Commonsense lawsuit reforms also jumpstarted $10 billion in capital expansions of hospital and clinic infrastructure, including $3 billion to Texas Children’s Hospital. CHRISTUS Health was able to increase its already huge charity-care commitment by $100 million per year.
In short, commonsense tort reform has resulted in a massive increase in Texans’ access to health care: more doctors, hospitals, clinics, charity care, labs, and diagnostic equipment.
But the commonsense reforms adopted in Texas may well be held by a federal judge to have been implicitly preempted by the 2,000 pages of technical legalese the House and Senate bills have become. The courts have called this “conflict preemption”, when it becomes impossible to reconcile both state and federal legislative intent. The federal courts have held that state law becomes a nullity when it interposes an obstacle to congressional objectives.
When this preemption problem was discussed with the drafters of the House legislation, Representative Dingell (D., Mich.) procured this amendment to the bill:
(c) Savings Clause for State Medical Malpractice Laws — Nothing in this Act or the amendments made by this Act shall be construed to modify or impair State law governing legal standards or procedures used in medical malpractice cases, including the authority of a state to make or implement such law.
Great. Except that almost any practicing attorney could tell you this language is ambiguous and neither prevents preemption nor prohibits the 26 new ways to sue doctors. Nor does it prohibit subsequent preemptive regulations. Nor does it preclude plaintiff lawyers from arguing that Congress has preempted state enacted caps on non-economic damages. Unsurprisingly, the Dingell Amendment was approved by plaintiff lawyers because it does nothing to actually prevent preemption of state lawsuit reform laws.
Ambiguous though the House language is, the Senate bill is worse: it doesn’t even attempt to carve out a similar protection. By its silence, the Senate version suggests preemption.
Rather than adopt the kind of commonsense tort reform proven to be effective in Texas and 35 other states, the House bill provides money incentives for states to study “alternative liability law” with this language:
The contents of an alternative liability law are in accordance with this paragraph if . . . the law does not limit attorneys’ fees or impose caps on damages.
That little passage means that states can receive incentive money only if they do not adopt tort-reform measures that have been shown to work. If this language is included in the final legislation, the laws enacted in Texas to protect doctors from frivolous lawsuits will be in jeopardy, as will those of 35 other states.
Instead of “alternative liability laws,” may I propose another simple amendment: “Nothing in or about this act may be used to preempt any state law.” Let’s also get rid of every provision which allows a new cause of action against doctors.
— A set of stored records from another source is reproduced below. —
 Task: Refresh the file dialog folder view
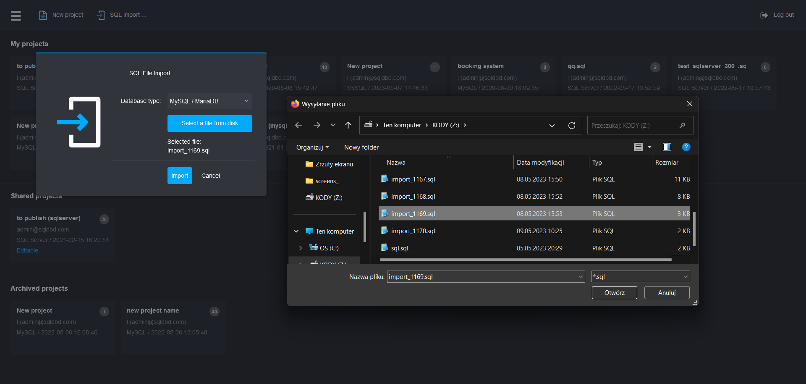(x=571, y=126)
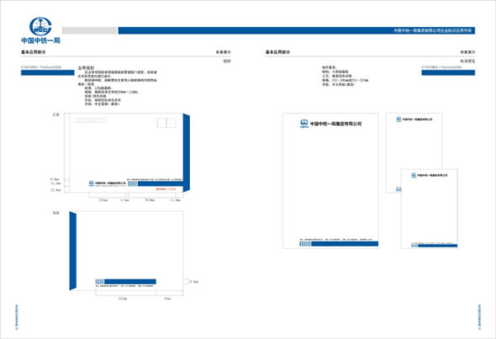496x339 pixels.
Task: Click the 五号信封 heading text
Action: point(86,68)
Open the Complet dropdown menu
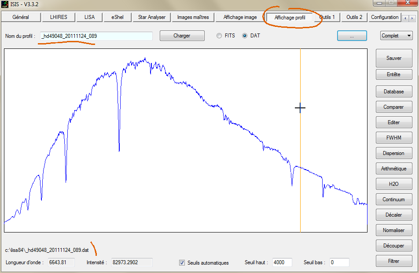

What should be a debate of how best to strengthen the doctor/patient relationship has devolved into a raw exercise of political power, taking place almost exclusively behind closed doors or in the middle of the night. Instead of serving the public, this legislation serves the politicians and their benefactors — with plaintiff lawyers near the top of the list.
— The Honorable Joseph M. Nixon is a senior fellow with the Texas Public Policy Foundation and of counsel with the Houston law firm Beirne, Maynard & Parsons, LLP. He served six terms in the Texas House of Representatives and was the author of Proposition 12, the medical liability reforms approved by Texas voters in 2003.